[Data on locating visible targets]

########

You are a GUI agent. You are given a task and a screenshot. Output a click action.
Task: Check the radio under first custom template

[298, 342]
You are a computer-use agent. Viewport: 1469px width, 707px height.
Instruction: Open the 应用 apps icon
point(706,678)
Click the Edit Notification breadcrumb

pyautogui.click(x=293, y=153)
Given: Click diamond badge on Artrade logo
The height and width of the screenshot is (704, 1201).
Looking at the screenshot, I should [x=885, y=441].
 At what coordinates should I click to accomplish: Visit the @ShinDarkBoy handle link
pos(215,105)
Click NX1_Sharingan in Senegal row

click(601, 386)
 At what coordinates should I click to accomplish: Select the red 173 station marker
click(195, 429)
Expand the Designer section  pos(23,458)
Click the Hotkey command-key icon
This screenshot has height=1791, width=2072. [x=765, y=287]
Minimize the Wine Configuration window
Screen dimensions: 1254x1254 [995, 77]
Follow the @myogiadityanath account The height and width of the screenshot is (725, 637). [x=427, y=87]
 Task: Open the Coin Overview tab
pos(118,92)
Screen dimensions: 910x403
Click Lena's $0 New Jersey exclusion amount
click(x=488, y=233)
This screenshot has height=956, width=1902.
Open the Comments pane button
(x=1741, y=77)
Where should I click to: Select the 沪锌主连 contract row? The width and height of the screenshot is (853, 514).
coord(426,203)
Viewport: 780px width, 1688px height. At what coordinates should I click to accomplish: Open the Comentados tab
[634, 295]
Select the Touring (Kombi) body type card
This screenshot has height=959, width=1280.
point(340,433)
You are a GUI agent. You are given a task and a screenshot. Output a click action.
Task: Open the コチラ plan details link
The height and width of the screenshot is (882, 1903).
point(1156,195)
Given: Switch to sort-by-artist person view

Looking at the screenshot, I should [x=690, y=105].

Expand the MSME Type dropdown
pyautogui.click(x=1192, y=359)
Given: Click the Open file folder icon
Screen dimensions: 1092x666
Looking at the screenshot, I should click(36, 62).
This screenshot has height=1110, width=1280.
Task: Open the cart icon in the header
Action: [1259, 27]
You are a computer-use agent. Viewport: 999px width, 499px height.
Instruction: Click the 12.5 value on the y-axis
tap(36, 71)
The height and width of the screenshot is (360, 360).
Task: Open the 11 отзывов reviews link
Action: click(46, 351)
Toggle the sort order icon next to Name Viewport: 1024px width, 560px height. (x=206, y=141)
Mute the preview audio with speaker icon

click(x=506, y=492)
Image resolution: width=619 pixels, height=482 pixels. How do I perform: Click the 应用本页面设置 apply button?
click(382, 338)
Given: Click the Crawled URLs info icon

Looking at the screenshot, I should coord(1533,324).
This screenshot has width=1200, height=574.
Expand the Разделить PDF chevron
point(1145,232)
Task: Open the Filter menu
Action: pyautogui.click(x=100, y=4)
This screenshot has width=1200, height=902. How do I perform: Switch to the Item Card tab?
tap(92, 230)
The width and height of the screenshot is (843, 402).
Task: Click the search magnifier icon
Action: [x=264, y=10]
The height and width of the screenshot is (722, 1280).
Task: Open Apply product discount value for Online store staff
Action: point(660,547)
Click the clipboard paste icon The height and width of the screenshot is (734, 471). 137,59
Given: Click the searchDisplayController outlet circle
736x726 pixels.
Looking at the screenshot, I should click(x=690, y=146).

########

Copy the material above word for word, from the line with "At what coordinates should I click to accomplish: Select" up to and including the line with "Action: click(46, 351)".

#### WRITTEN ANSWER
 At what coordinates should I click to accomplish: Select the red 173 station marker
click(195, 429)
Expand the Designer section  pos(23,458)
Click the Hotkey command-key icon
This screenshot has height=1791, width=2072. [x=765, y=287]
Minimize the Wine Configuration window
Screen dimensions: 1254x1254 [995, 77]
Follow the @myogiadityanath account The height and width of the screenshot is (725, 637). [x=427, y=87]
 Task: Open the Coin Overview tab
pos(118,92)
Screen dimensions: 910x403
Click Lena's $0 New Jersey exclusion amount
click(x=488, y=233)
This screenshot has height=956, width=1902.
Open the Comments pane button
(x=1741, y=77)
Where should I click to: Select the 沪锌主连 contract row? The width and height of the screenshot is (853, 514).
coord(426,203)
Viewport: 780px width, 1688px height. At what coordinates should I click to accomplish: Open the Comentados tab
[634, 295]
Select the Touring (Kombi) body type card
This screenshot has height=959, width=1280.
point(340,433)
You are a GUI agent. You are given a task and a screenshot. Output a click action.
Task: Open the コチラ plan details link
The height and width of the screenshot is (882, 1903).
point(1156,195)
Given: Switch to sort-by-artist person view

Looking at the screenshot, I should [x=690, y=105].

Expand the MSME Type dropdown
pyautogui.click(x=1192, y=359)
Given: Click the Open file folder icon
Screen dimensions: 1092x666
Looking at the screenshot, I should click(36, 62).
This screenshot has height=1110, width=1280.
Task: Open the cart icon in the header
Action: [1259, 27]
You are a computer-use agent. Viewport: 999px width, 499px height.
Instruction: Click the 12.5 value on the y-axis
tap(36, 71)
The height and width of the screenshot is (360, 360).
Task: Open the 11 отзывов reviews link
Action: click(46, 351)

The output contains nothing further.